Only the lines from the one with "This screenshot has width=1365, height=724." through the final line below belong in the answer, copied exactly and without pictures.

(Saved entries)
====
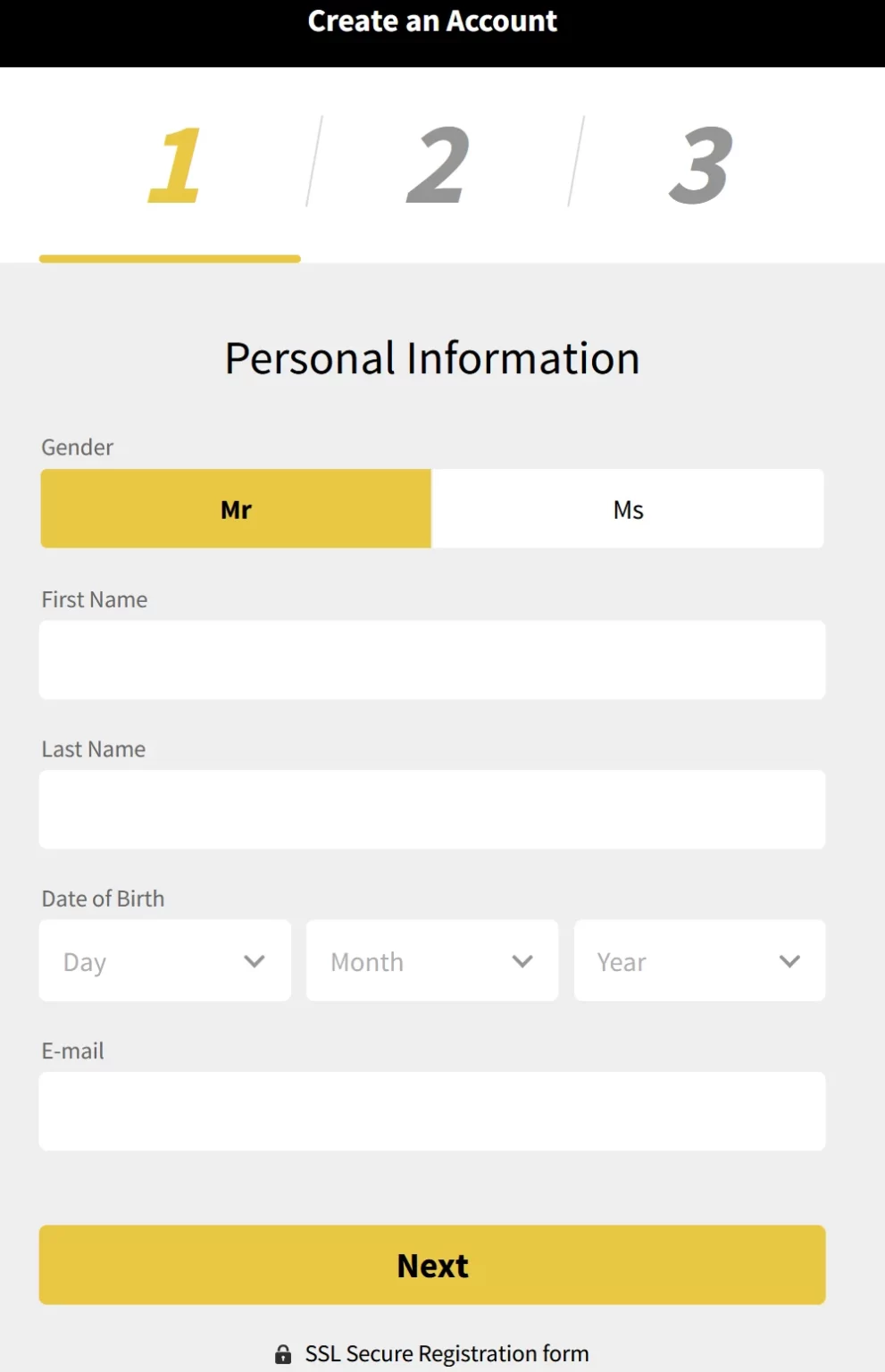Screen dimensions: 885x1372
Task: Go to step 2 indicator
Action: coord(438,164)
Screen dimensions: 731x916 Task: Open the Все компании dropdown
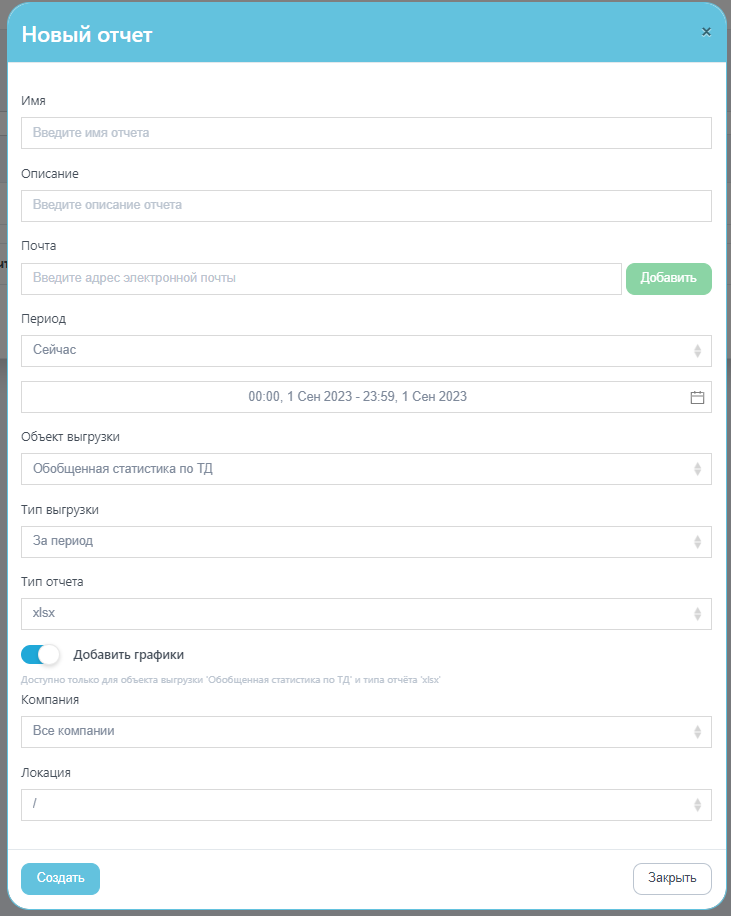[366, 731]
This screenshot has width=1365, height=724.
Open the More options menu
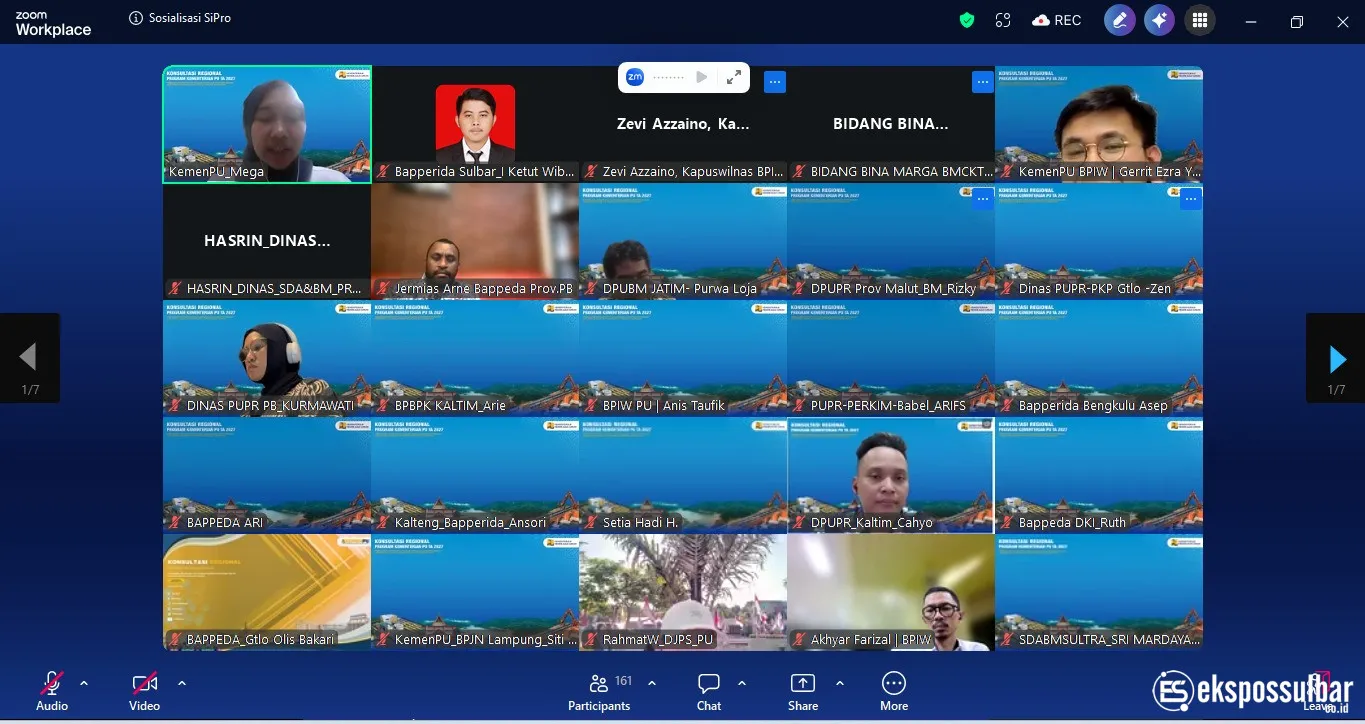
====
**SOLUTION FOR THIS PROBLEM:**
This screenshot has width=1365, height=724.
Open the More options menu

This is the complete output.